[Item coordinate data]
>> Start

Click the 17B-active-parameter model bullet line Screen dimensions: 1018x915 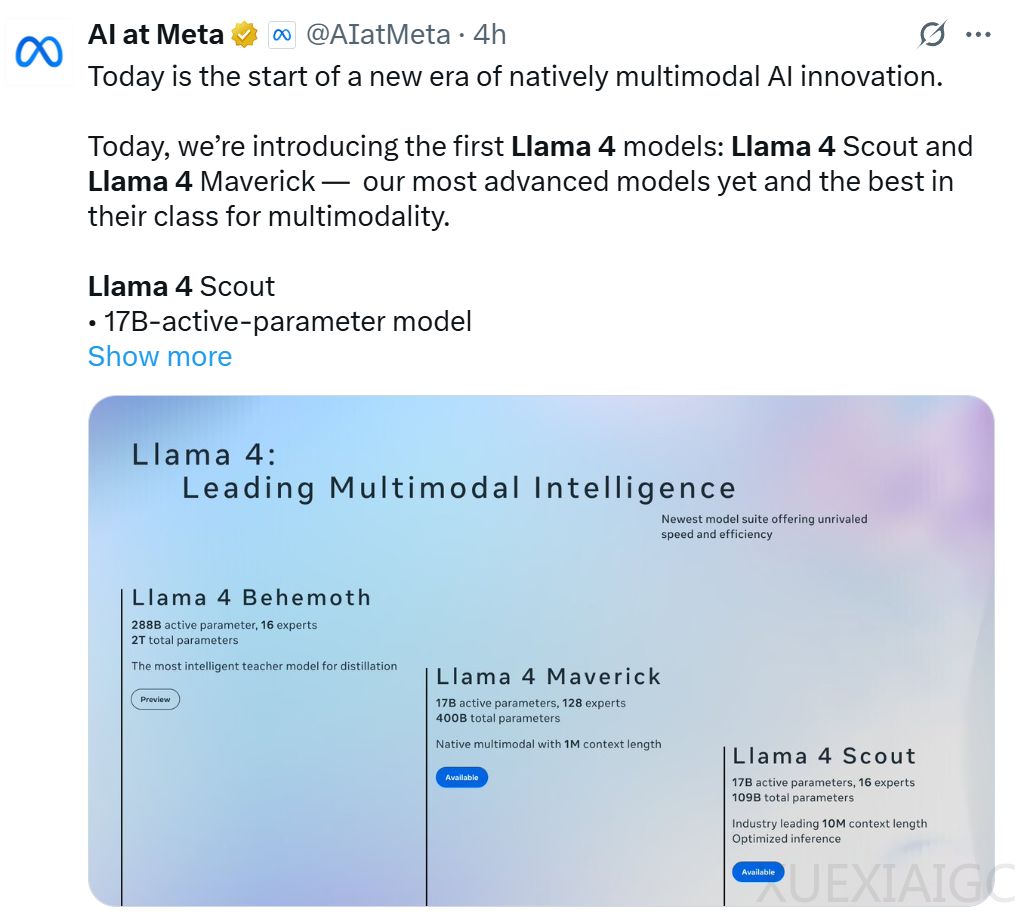(287, 322)
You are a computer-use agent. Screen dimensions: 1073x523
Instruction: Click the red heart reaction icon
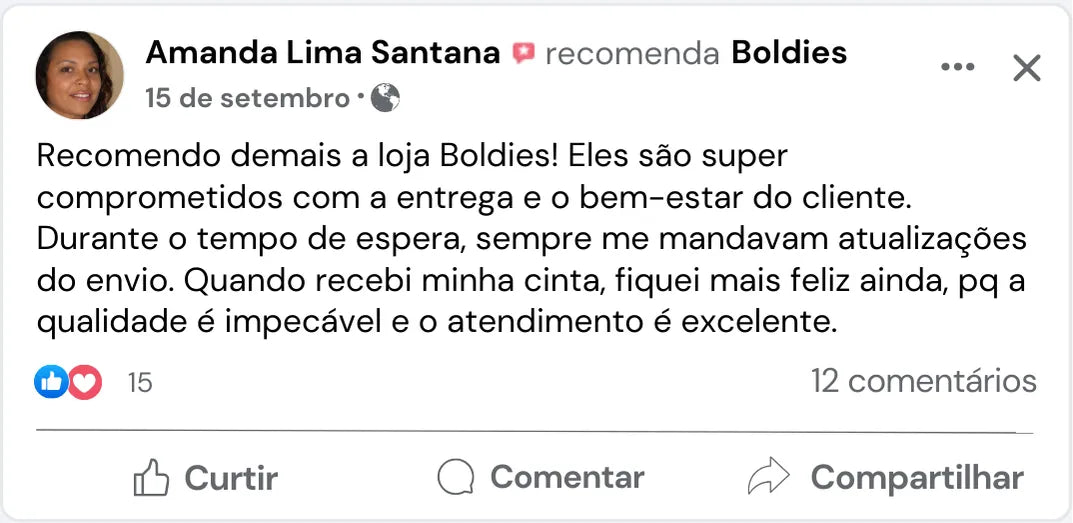point(84,381)
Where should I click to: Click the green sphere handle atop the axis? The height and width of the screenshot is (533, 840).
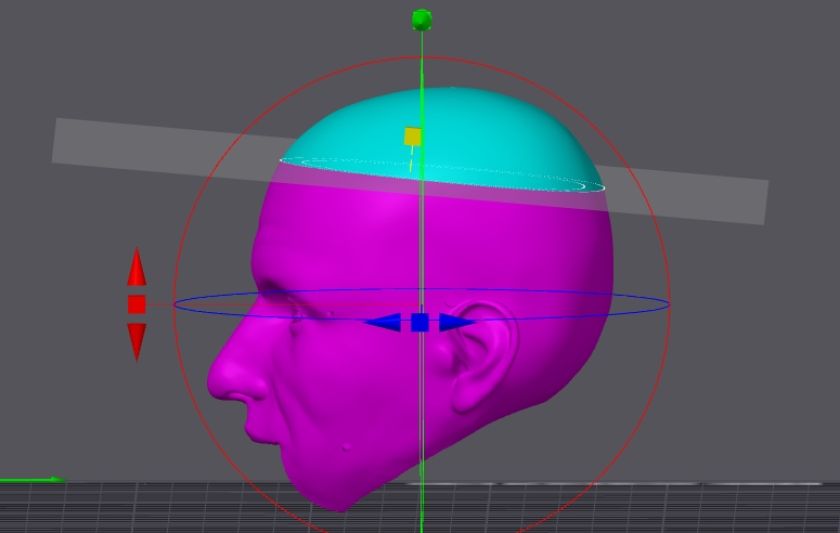pos(422,19)
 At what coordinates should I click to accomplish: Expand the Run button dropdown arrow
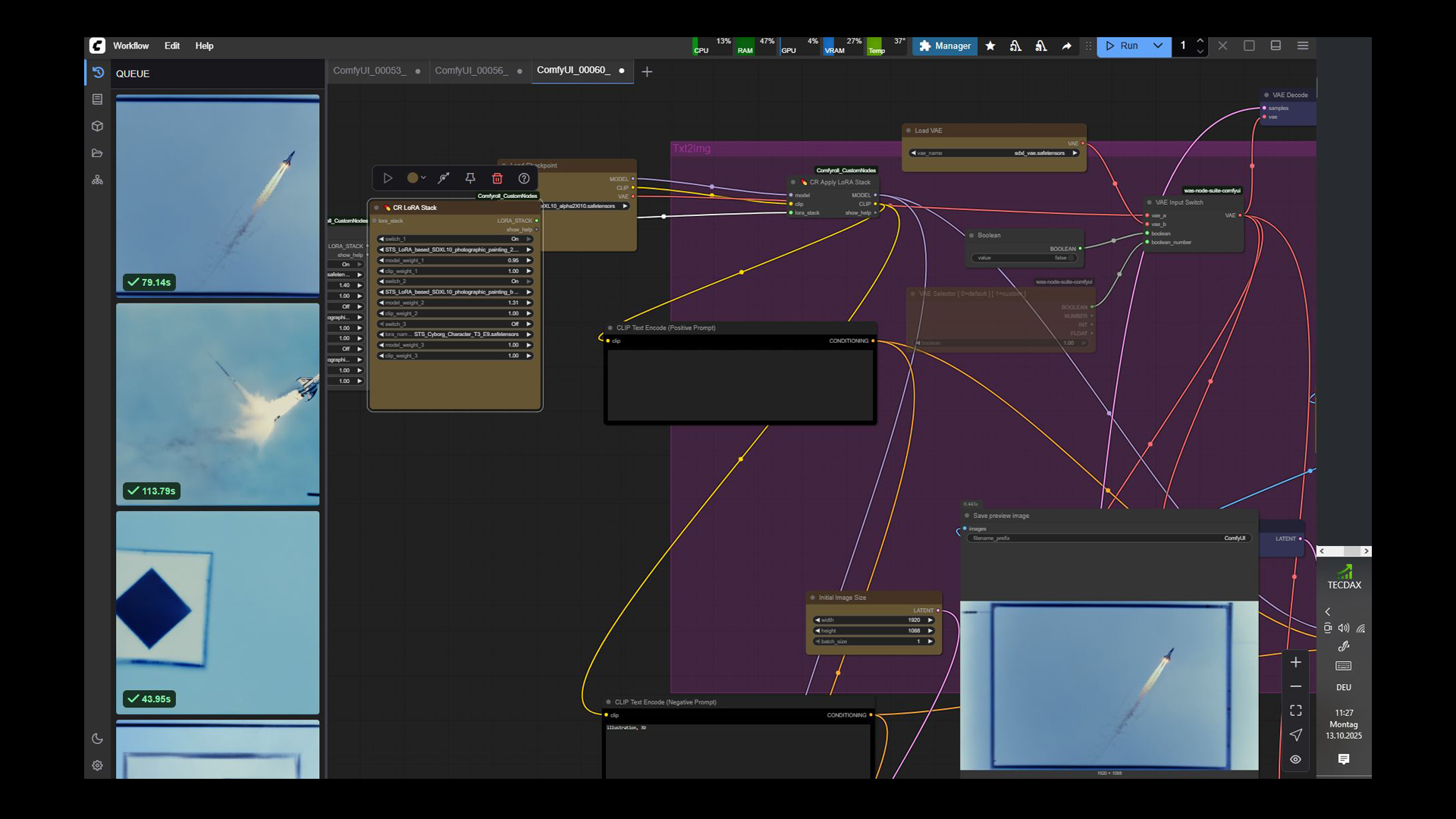pos(1158,46)
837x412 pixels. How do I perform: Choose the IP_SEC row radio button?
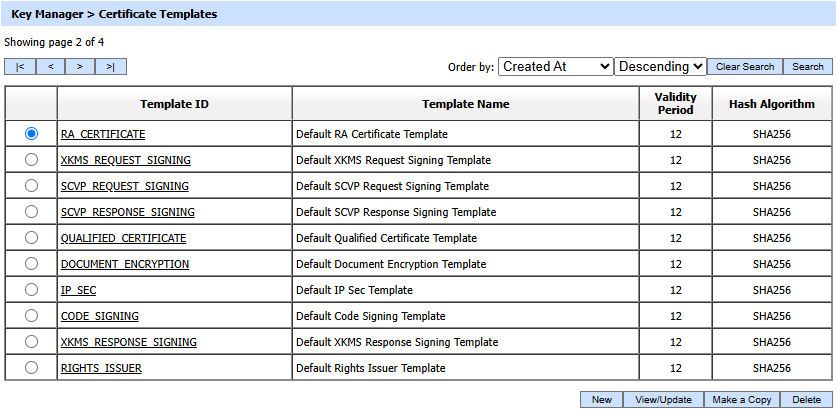tap(31, 289)
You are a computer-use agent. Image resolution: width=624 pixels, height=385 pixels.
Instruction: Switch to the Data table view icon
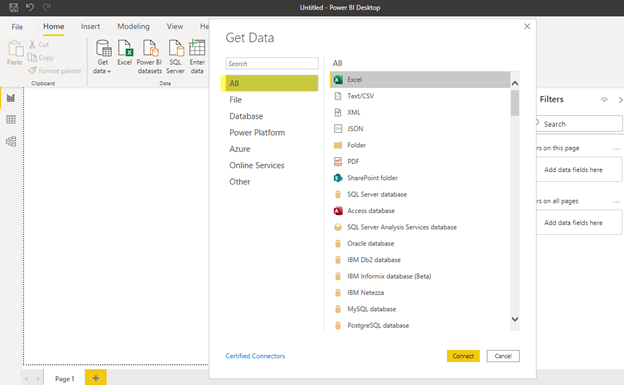11,119
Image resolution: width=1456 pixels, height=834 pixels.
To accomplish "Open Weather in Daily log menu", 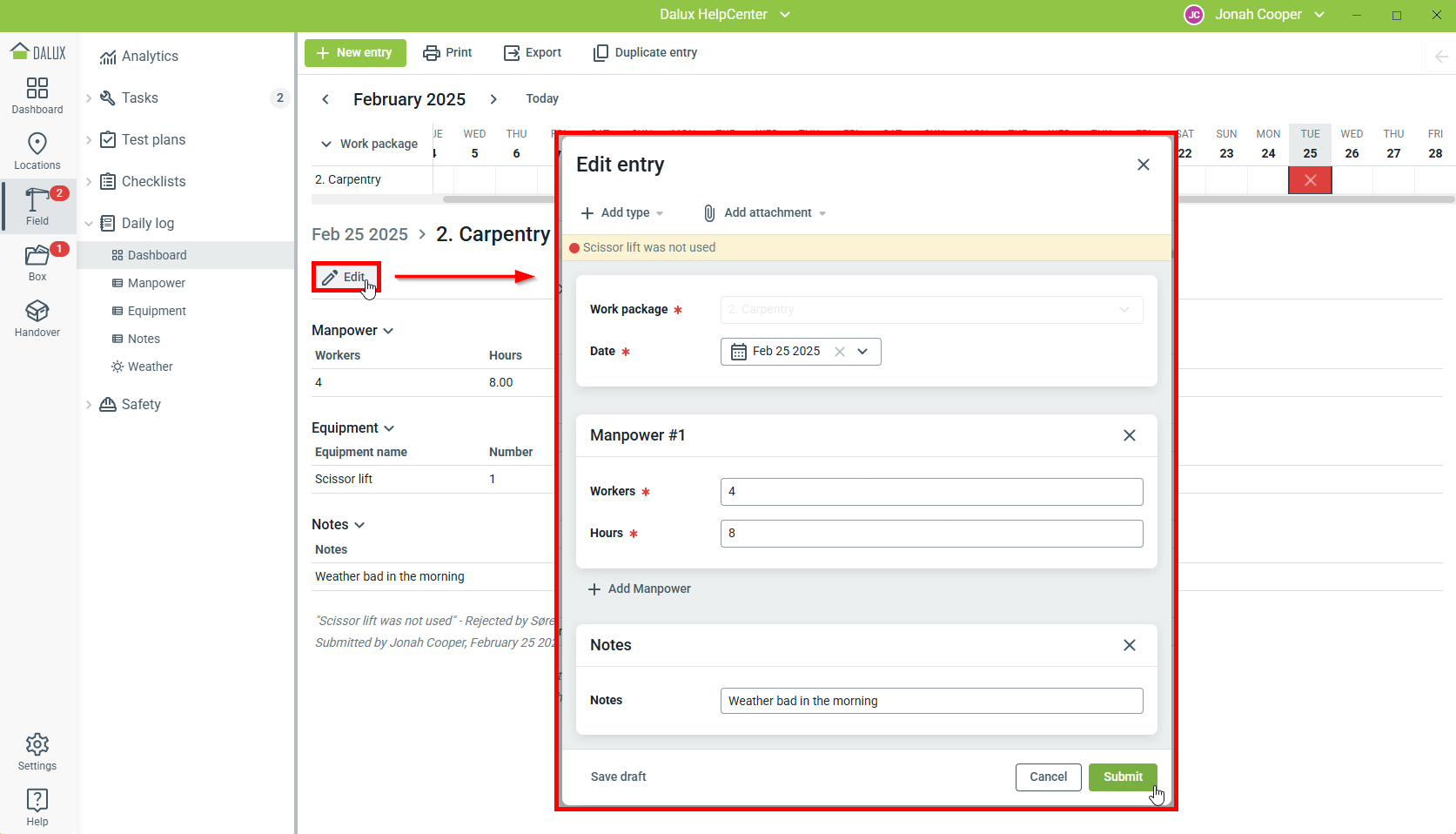I will point(150,367).
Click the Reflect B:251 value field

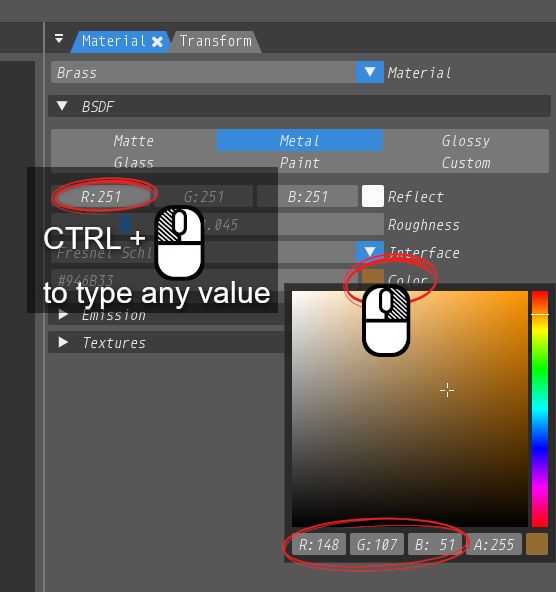point(308,196)
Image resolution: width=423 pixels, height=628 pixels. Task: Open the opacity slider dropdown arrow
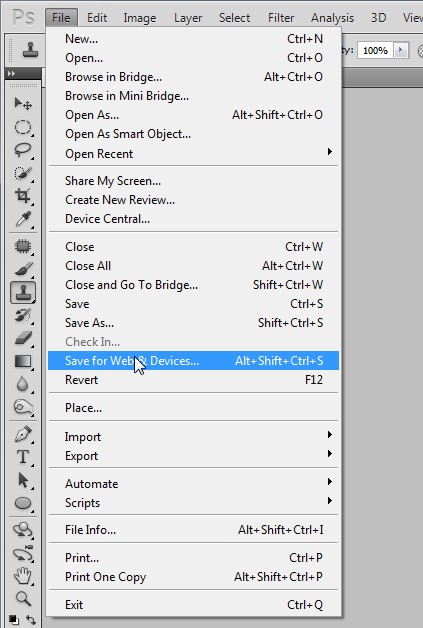point(400,50)
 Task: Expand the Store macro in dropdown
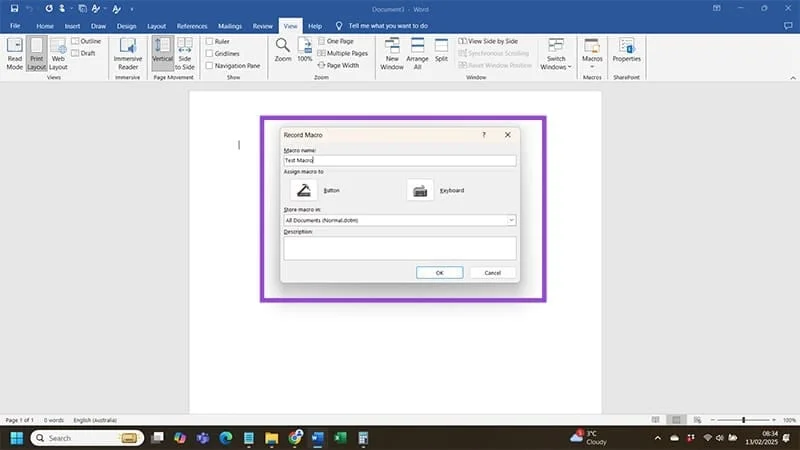[511, 220]
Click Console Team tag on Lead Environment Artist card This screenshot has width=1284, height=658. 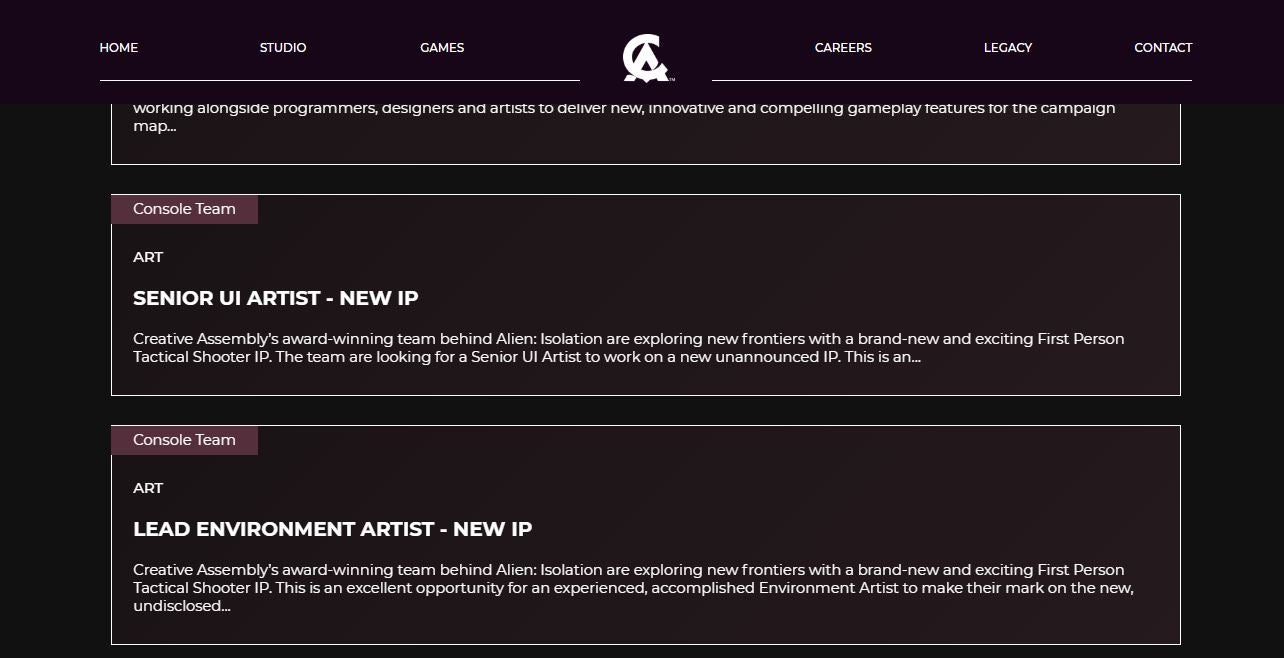[x=184, y=440]
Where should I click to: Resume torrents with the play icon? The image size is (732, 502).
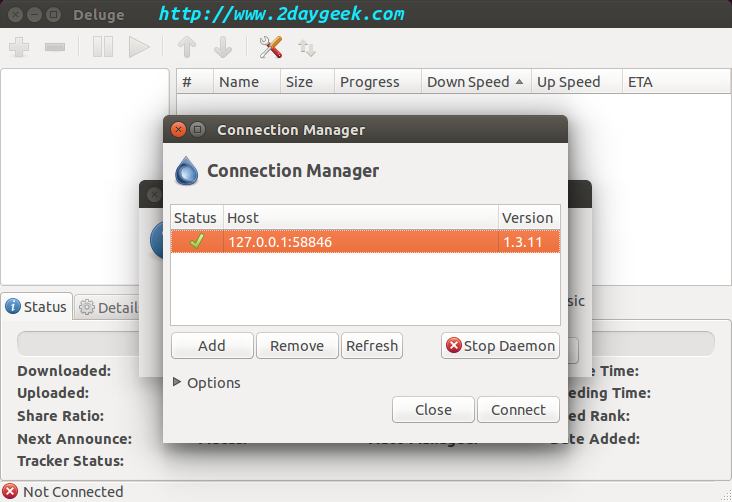[139, 47]
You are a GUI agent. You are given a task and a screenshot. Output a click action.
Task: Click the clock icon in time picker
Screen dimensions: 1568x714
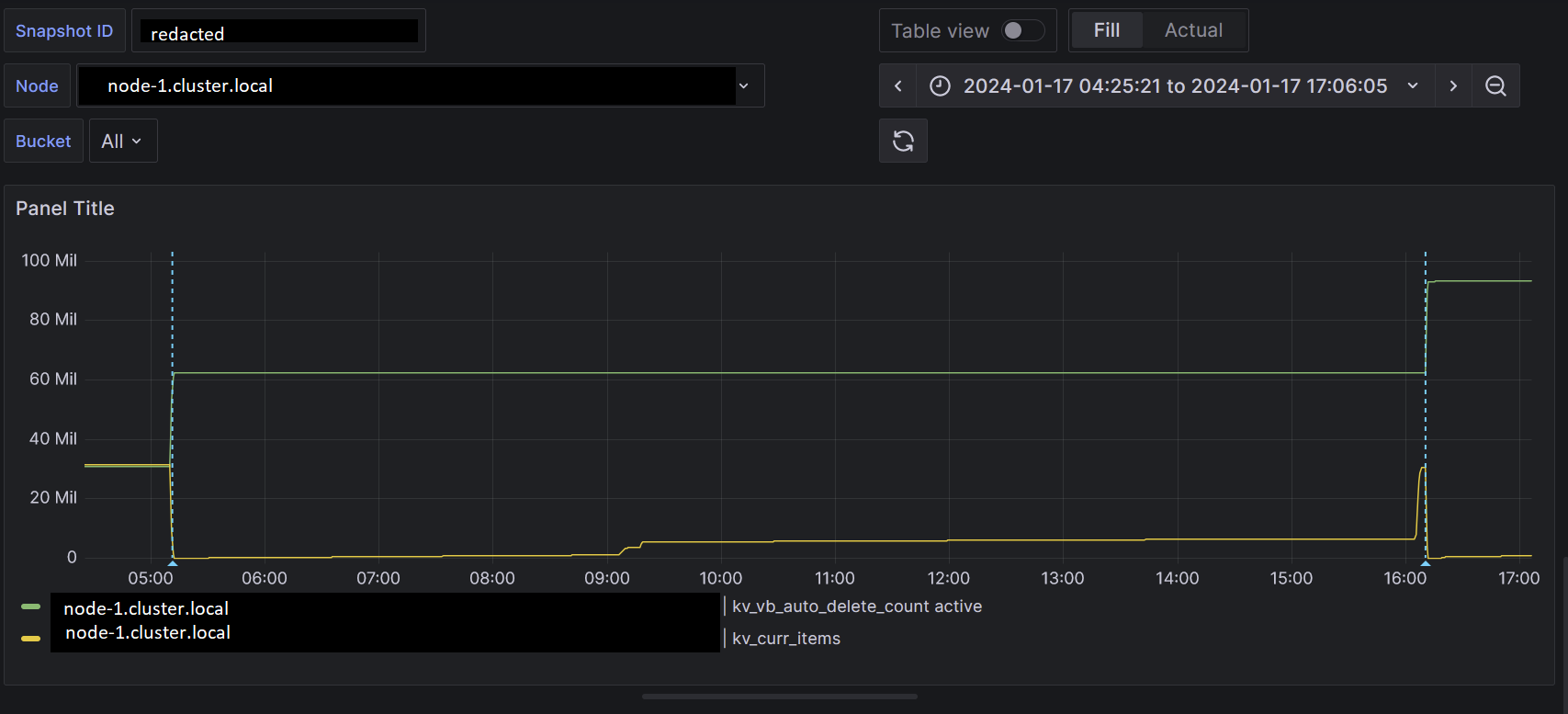(940, 85)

>> End

DIRECTION :: Count the lines in the listing above that contain the word "pixels", and give only the number.

SOLUTION TO THE EXERCISE :: 4